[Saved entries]
---

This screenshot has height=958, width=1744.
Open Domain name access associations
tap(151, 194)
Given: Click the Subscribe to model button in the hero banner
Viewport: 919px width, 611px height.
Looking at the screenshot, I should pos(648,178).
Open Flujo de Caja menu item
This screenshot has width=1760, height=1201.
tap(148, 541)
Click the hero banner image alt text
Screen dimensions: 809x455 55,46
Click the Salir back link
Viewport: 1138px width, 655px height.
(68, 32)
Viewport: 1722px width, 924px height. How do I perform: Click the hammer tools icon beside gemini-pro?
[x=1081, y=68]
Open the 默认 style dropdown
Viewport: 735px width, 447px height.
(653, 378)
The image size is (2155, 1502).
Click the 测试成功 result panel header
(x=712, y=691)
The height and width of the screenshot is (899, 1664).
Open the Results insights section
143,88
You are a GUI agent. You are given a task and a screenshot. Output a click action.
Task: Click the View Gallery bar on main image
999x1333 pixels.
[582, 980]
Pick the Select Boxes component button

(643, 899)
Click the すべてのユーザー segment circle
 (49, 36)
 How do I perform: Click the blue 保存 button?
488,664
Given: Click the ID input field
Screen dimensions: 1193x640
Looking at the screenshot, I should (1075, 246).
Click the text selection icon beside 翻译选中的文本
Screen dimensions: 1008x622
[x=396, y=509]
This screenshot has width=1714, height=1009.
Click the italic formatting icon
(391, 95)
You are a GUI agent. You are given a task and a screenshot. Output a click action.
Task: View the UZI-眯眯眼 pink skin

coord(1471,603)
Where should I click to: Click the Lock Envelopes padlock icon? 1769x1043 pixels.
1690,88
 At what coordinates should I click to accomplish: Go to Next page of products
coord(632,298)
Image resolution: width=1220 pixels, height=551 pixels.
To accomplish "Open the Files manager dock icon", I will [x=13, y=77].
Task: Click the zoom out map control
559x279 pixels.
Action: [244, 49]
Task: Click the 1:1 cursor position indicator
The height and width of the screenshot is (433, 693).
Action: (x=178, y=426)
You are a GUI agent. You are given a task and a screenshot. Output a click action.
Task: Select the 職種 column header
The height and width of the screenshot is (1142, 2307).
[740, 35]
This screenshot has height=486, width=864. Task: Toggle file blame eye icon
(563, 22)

---

### EXERCISE REQUIREMENTS
The response must hold only the lines above from the line with "Click the hero banner image alt text" through the line with "The image size is (2155, 1502).", each copied exactly, both ends kept.

### PROBLEM SOLUTION
Click the hero banner image alt text
Screen dimensions: 809x455 55,46
Click the Salir back link
Viewport: 1138px width, 655px height.
(68, 32)
Viewport: 1722px width, 924px height. How do I perform: Click the hammer tools icon beside gemini-pro?
[x=1081, y=68]
Open the 默认 style dropdown
Viewport: 735px width, 447px height.
(653, 378)
The image size is (2155, 1502).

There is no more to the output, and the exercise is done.